German culture minister invites Berlusconi to discuss ProSieben bid
German culture minister invites Berlusconi to discuss ProSieben bid
Published by Global Banking and Finance Review
Posted on July 26, 2025

Published by Global Banking and Finance Review
Posted on July 26, 2025

BERLIN (Reuters) -Germany's culture minister invited Italian media magnate Pier Silvio Berlusconi on Saturday to a meeting to discuss his offer to buy TV group ProSiebenSat.1, and said any bid for the German company should protect journalistic independence.
Minister of State for Culture Wolfram Weimer told Reuters he had invited Berlusconi to the chancellor's office for the meeting, "to discuss his plans".
"A change of ownership at a media group like ProSiebenSat.1 would be far more than business as usual. The potential takeover would influence the media power structure of our country," Weimer said, adding that strong private, independent television groups were important to the country.
"A change in ownership must not lead to a restriction of journalistic independence. Media power is never neutral - whoever buys it bears political responsibility," he added.
A German government source said the government also wanted to ensure that ProSieben's headquarters remained in Germany and jobs were protected.
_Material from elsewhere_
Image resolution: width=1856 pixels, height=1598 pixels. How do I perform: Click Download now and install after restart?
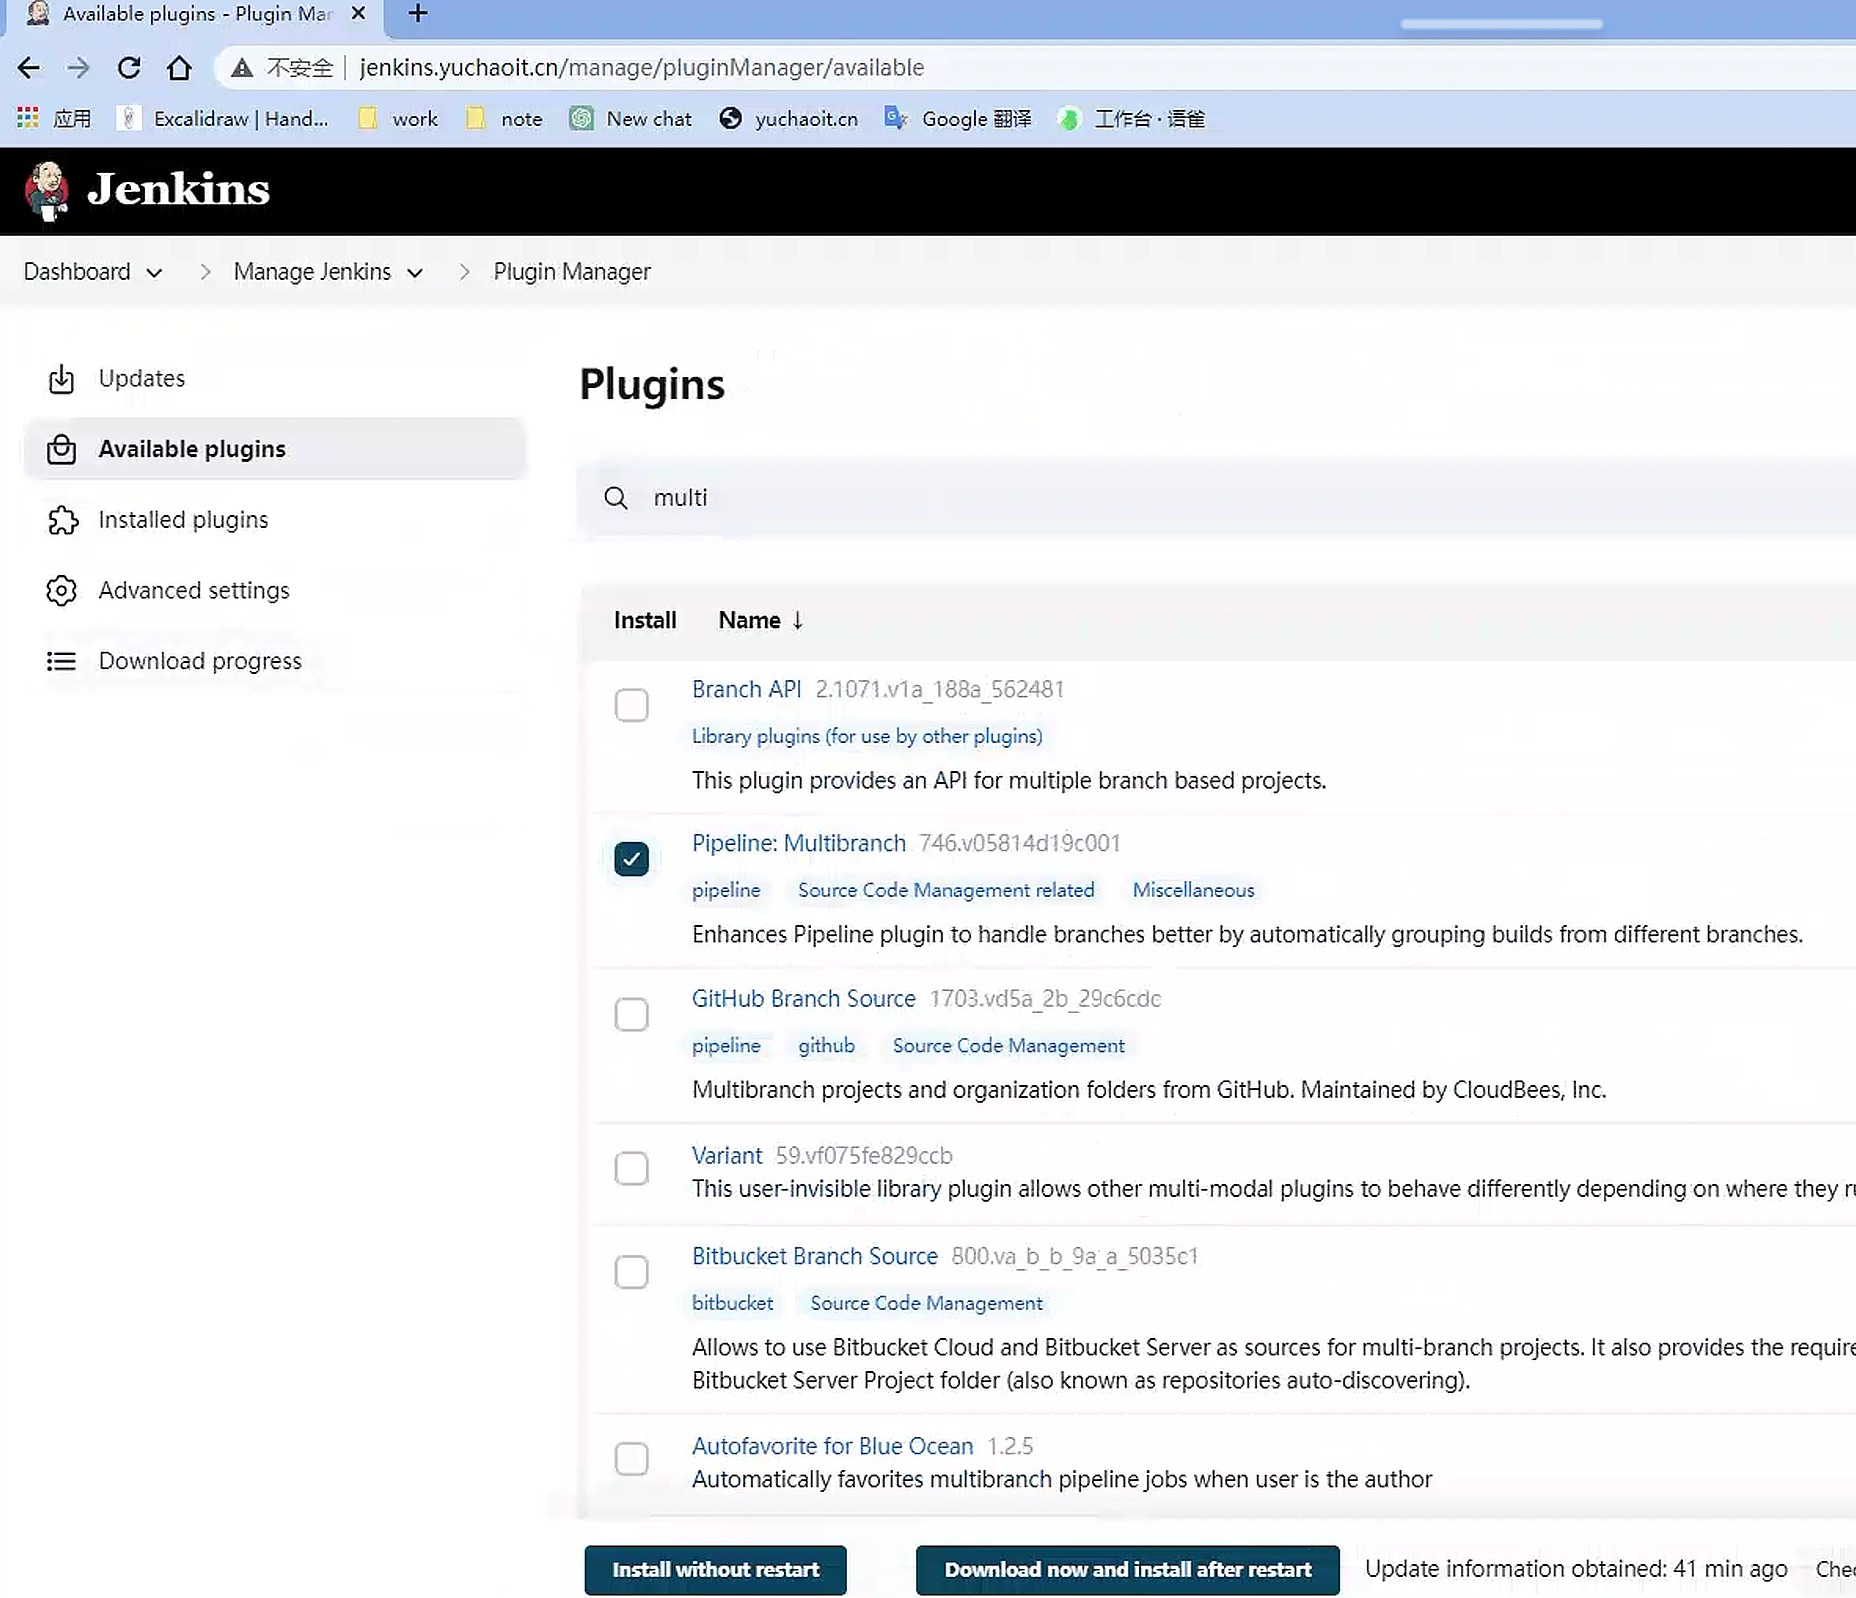tap(1127, 1570)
A spokesperson for the Berlusconi family's MFE-MediaForEurope declined to comment.
Pier Silvio Berlusconi heads the media empire of his late father Silvio Berlusconi, who served as Italy's prime minister in three separate stints from 1994-2011. The elder Berlusconi's critics at the time accused him of using his control over Italian media properties to further his political aims.
MFE-MediaForEurope owns around 30% of ProSieben. It made a cash-and-share bid for the German group in March as part of a push to create a pan-European broadcaster.
That move triggered an all-cash counter-bid by ProSieben's second-largest investor PPF, which owns private TV stations across six Eastern European countries. ProSieben called that counter-bid financially "inadequate", and Berlusconi has said his company may yet raise its bid.